# [Directions]
From the audit report excerpt, return word for word the text that begins at "In preparing the" and stops after "but to do so.".

# [Selected excerpt]
In preparing the financial statements, the directors are responsible for assessing the company’s ability to continue as a going concern, disclosing, as applicable, matters related to going concern and using the going concern basis of accounting unless the directors intend either to liquidate the company or to cease operations, or have no realistic alternative but to do so.

Auditor's responsibilities for the audit of the financial statements

Our objectives are to obtain reasonable assurance about whether the financial statements as a whole are free from material misstatement, whether due to fraud or error, and to issue an auditor’s report that includes our opinion. Reasonable assurance is a high level of assurance but is not a guarantee that an audit conducted in accordance with ISAs (UK) will always detect a material misstatement when it exists. Misstatements can arise from fraud or error and are considered material if, individually or in the aggregate, they could reasonably be expected to influence the economic decisions of users taken on the basis of these financial statements.
 
The extent to which our procedures are capable of detecting irregularities, including fraud is detailed below.

# [Record set]
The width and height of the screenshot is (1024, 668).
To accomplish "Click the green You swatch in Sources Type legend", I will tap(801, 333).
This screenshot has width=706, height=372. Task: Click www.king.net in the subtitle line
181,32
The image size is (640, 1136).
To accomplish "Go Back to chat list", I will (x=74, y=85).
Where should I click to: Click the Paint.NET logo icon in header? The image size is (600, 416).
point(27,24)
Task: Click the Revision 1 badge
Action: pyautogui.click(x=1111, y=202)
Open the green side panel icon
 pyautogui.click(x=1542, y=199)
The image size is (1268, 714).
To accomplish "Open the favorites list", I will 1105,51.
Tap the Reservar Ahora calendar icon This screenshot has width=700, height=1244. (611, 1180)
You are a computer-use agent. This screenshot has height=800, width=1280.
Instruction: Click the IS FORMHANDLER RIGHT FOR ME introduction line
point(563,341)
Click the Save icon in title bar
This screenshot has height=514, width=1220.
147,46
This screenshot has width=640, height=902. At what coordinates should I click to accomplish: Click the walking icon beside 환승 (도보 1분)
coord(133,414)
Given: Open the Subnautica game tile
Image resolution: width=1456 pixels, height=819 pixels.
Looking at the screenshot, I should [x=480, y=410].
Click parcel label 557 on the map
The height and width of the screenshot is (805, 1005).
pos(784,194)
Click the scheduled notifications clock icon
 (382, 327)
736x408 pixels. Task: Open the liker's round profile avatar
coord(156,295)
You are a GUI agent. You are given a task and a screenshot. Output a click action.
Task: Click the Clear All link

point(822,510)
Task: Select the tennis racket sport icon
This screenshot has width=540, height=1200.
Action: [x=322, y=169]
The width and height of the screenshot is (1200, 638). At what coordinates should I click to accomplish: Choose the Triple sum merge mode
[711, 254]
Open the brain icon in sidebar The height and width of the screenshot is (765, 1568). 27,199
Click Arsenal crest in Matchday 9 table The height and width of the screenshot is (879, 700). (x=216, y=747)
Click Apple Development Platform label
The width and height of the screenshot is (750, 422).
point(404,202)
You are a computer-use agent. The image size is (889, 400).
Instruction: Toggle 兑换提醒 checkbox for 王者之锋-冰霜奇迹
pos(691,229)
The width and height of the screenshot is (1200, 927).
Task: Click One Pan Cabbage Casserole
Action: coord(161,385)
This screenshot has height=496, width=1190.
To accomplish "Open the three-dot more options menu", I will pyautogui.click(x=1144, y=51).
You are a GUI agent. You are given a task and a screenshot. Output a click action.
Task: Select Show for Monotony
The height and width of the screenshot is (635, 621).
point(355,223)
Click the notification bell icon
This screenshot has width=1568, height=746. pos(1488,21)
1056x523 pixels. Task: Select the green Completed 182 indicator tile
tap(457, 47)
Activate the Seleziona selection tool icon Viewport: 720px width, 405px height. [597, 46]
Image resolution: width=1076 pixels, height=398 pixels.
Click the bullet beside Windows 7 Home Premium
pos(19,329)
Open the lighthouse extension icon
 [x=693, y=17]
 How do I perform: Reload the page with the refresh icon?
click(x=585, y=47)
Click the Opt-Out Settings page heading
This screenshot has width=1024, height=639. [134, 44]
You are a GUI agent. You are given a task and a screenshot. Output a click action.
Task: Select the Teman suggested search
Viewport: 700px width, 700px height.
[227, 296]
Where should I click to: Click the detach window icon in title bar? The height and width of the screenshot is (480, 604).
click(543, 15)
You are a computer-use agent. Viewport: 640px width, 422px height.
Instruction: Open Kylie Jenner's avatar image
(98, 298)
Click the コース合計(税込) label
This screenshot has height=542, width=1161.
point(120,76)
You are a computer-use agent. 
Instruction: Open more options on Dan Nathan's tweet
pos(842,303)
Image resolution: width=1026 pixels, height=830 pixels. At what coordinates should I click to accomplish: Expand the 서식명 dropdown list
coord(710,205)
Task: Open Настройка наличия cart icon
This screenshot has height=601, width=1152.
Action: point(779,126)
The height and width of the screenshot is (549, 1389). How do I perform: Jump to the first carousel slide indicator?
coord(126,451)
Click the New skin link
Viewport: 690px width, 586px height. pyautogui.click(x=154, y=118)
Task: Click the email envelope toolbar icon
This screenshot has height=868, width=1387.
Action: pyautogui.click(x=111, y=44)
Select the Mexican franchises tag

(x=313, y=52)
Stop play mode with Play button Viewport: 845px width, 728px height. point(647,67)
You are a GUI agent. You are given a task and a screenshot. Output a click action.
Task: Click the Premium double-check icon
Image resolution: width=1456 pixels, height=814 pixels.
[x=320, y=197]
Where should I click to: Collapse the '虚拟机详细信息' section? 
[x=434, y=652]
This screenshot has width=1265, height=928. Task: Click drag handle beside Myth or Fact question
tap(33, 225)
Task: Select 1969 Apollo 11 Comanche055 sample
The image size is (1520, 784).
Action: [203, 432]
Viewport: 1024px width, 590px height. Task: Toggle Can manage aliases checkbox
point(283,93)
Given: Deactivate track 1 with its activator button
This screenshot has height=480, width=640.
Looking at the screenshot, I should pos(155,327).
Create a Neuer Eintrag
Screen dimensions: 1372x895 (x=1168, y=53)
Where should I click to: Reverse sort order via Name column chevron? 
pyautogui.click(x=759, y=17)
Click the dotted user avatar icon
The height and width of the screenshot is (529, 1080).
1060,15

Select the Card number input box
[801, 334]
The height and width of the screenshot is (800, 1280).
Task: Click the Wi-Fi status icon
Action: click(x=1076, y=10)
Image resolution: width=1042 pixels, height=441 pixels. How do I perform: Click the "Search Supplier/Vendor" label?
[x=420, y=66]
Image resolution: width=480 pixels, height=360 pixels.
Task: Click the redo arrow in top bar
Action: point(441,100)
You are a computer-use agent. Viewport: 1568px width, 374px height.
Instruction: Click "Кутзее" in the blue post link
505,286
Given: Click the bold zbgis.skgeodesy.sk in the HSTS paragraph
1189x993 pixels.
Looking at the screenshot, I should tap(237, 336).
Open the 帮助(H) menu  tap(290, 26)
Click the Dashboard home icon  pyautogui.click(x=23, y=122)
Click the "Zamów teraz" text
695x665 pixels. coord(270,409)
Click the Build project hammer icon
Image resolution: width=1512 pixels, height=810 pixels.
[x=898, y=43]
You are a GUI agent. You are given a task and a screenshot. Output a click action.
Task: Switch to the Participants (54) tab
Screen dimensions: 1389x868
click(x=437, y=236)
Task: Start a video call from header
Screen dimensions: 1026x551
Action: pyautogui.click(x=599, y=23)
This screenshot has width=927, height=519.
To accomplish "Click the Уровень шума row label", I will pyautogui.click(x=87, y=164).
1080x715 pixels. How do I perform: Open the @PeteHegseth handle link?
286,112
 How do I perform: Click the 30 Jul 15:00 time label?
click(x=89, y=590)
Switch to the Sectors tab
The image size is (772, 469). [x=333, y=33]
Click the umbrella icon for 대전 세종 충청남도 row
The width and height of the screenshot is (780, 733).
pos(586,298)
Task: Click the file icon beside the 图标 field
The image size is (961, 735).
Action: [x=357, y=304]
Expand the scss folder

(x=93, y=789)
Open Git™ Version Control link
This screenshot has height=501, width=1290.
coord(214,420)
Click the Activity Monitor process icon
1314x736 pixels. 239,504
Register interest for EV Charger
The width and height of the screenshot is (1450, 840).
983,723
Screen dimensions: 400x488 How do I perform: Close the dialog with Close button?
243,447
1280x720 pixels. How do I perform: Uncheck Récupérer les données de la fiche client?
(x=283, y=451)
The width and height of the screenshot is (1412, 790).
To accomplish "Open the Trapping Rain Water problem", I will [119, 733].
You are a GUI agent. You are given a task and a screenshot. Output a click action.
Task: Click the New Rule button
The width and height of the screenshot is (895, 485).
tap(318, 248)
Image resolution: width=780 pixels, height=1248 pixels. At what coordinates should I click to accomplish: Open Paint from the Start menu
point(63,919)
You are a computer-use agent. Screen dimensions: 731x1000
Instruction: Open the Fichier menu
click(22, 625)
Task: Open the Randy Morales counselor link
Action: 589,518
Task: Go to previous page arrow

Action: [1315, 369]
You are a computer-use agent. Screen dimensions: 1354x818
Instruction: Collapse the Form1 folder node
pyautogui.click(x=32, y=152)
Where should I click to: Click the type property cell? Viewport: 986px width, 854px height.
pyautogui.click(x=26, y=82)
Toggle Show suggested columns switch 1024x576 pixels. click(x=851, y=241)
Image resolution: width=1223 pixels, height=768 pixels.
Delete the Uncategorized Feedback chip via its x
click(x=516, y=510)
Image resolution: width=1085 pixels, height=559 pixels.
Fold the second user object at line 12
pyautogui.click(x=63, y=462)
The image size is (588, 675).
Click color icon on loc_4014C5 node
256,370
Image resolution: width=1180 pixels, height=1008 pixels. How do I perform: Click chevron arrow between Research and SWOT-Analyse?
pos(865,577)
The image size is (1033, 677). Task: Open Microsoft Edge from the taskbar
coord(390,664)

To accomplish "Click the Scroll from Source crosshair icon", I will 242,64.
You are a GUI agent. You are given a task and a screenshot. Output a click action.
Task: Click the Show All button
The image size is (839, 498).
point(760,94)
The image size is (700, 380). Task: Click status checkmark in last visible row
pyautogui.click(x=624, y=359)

# [Response to the task]
In preparing the financial statements, the directors are responsible for assessing the company’s ability to continue as a going concern, disclosing, as applicable, matters related to going concern and using the going concern basis of accounting unless the directors intend either to liquidate the company or to cease operations, or have no realistic alternative but to do so.